(from a comment on G+ that got too long)
+James Brigham asked on G+: Our wizard casts Charm Person at +6. It regularly occurs that she casts so high that only a natural 20 can save – and the check is repeated only in weeks or months. I know the game is not about balancing, but this seems wacky. Or maybe I got it wrong? (correction, James says it was originally Oliver Korpilla’s question and he was just sharing it)
A couple things to think about before you decide it’s OP:
1) the wording of the spell is that the target “falls under the caster’s complete control, as if it were his friend.” As Judge, I would emphasize the friend, not the control; there are strong limits on what people will do even for trusted friends, and the more evil the character the more likely they will be willing to betray or even murder a friend under the right circumstances. Rather than altering the mechanics of the spell, work through the role-playing aspects of it.

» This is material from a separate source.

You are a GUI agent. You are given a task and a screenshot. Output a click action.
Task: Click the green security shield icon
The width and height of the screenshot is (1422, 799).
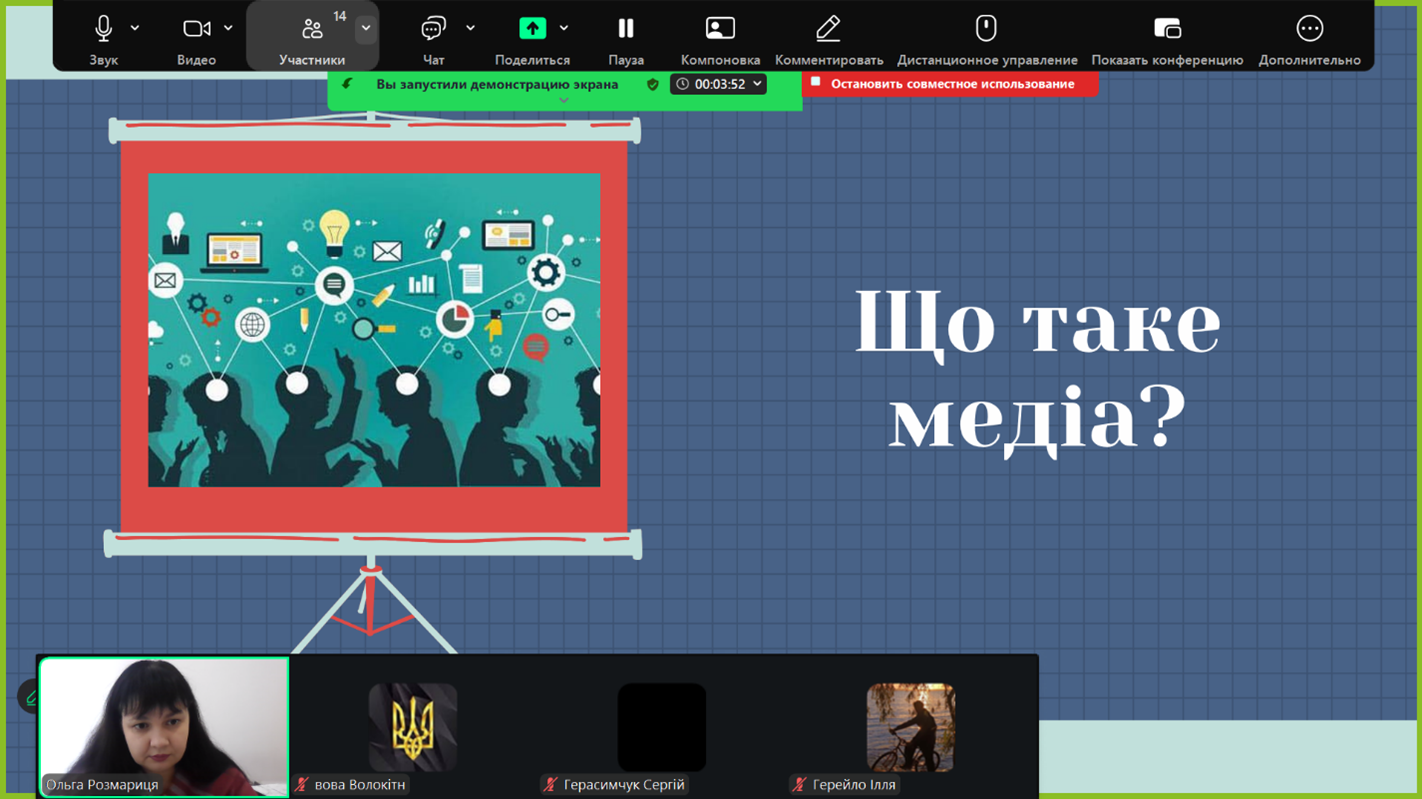point(653,85)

2) The spell grants no extra ability to communicate with the target. Maybe you’ve charmed that Reptile-man, but have fun pantomiming what you want him to do. (No, really, have fun with it: make them act it out.)
3) There are penalties for trying to apply it to anything except standard mundane humanoids, and it’s entirely up to the Judge what counts as mundane. Depending on your campaign by the time characters are at levels where >20 DCs on the checks are routine, a 0 or 1st level mundane humanoid doesn’t pose much of a combat threat anyway. If they could kill someone easily, then it’s not particularly worrisome they can befriend it instead as long as you don’t let them turn their friends into complete puppets. If the target is high enough level that’s not true, it’s high enough level that it may have some magical protection against spells like that or boosts to its Will save beyond Per Bonus + Class Bonus. Or be able to cast that spell against the players. Which leads to
4) it’s a core principle of DCC that NPCs and monsters aren’t limited to following the same rules as PCs. If you’re really having a problem with the players blowing through things that you thought would be fun and challenging by befriending everything in sight, consider what kind of situations you could put them in where that wouldn’t help. It could be as simple as if they can neutralize/ally with 2d6 humanoids per round it’s time to up the stakes to adventures where there are potentially hundreds of humanoid enemies if they play recklessly. Or perhaps the next enemy employs automata that are immune to charm. The point isn’t to thwart them so much as to only play out the stuff that’s interesting because it’s hard for them. Treat the encounters they can just charm their way through as routine.
5) Try to work out the logical consequences of things and if they seem to be a problem consider how the world would react. If you look at a spell like Charm Person and ask given that, why are there any kings as all that aren’t under the thrall of some 3rd level Wizard? it’s up to you as Judge to make that work for you. Maybe you only get to be (or stay) king if you have some kind of magical protection against that sort of thing; maybe the very fact you’re king grants you a blessing from the gods of the kingdom that protects you; maybe successful kings are paranoid and don’t let strangers within casting distance of them; maybe some are in thrall to their court wizard and anybody attempting to charm the king has to deal with that wizard, etc.